YOUR INSTRUCTIONS - Within the entries below, output exactly the lines between the line containing "About Us (381, 1193)" and the line containing "Obiekt (97, 120)", inclusive, and omit any picture.
>>>>>
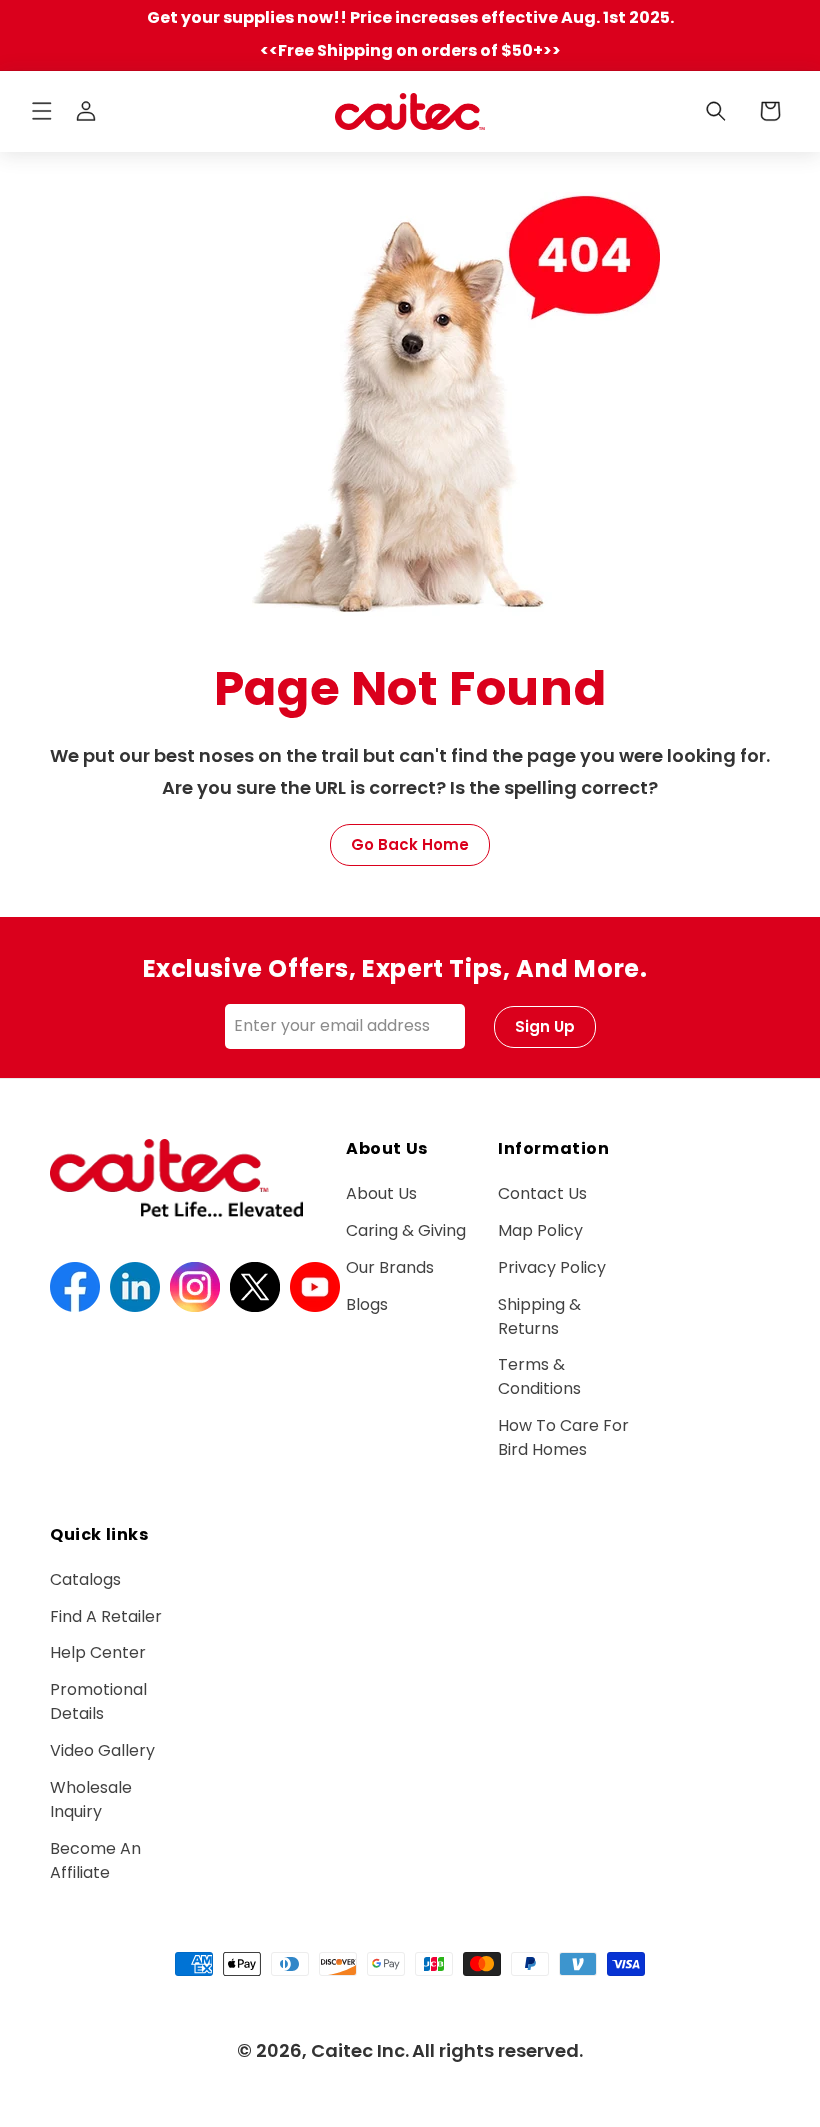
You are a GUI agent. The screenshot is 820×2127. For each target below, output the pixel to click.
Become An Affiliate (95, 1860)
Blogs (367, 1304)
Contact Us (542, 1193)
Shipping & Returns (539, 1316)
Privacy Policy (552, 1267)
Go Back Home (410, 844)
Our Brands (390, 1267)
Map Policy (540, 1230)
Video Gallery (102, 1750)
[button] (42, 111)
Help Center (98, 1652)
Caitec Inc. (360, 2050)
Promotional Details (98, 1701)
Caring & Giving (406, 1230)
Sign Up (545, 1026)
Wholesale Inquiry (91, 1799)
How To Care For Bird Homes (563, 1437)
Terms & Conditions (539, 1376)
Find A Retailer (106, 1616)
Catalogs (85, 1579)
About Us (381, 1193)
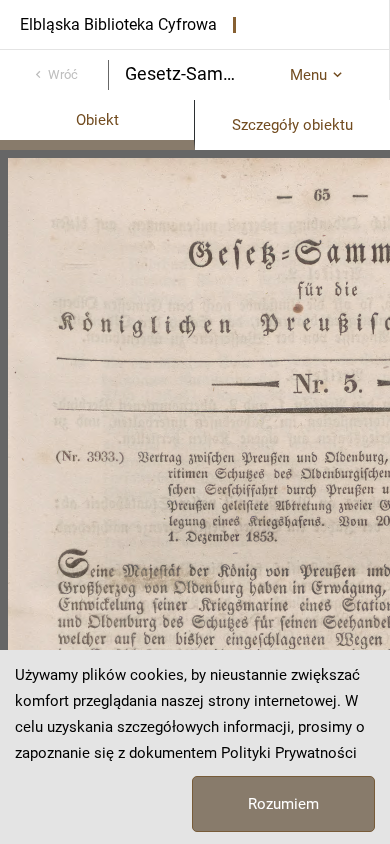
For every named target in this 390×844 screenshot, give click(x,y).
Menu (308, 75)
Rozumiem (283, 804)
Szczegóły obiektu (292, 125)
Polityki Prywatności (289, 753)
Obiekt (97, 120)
<<<<<
>>>>>
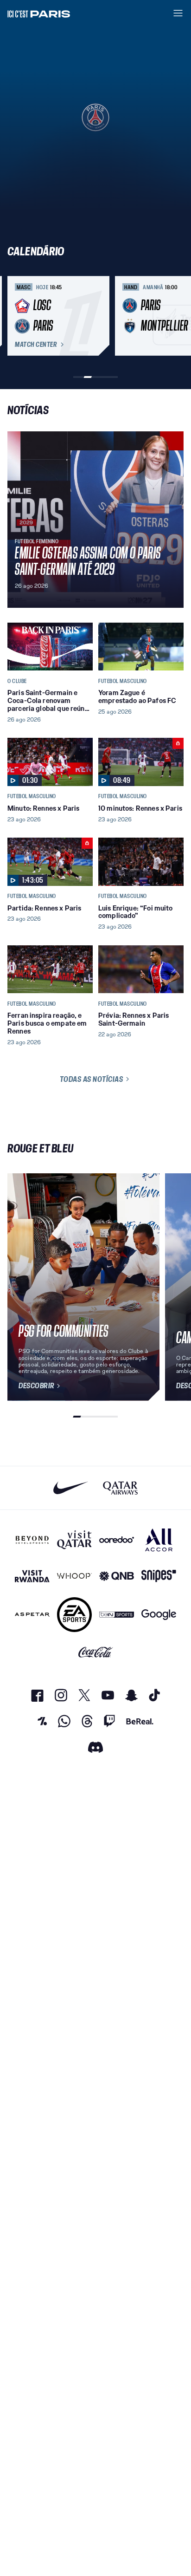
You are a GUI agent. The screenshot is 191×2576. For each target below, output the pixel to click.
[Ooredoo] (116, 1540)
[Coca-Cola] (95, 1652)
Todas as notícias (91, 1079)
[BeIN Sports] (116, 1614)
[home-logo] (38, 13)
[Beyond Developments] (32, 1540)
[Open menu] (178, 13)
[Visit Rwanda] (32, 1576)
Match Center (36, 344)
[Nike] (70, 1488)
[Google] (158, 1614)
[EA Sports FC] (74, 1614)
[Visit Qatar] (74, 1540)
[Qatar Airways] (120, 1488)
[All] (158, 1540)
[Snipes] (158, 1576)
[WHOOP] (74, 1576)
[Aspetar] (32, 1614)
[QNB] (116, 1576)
<<<<<
PROBLEM SOLUTION -
About Us (381, 1193)
For every named target in this 390×844 screenshot, give click(x,y).
Menu (308, 75)
Rozumiem (283, 804)
Szczegóły obiektu (292, 125)
Polityki Prywatności (289, 753)
Obiekt (97, 120)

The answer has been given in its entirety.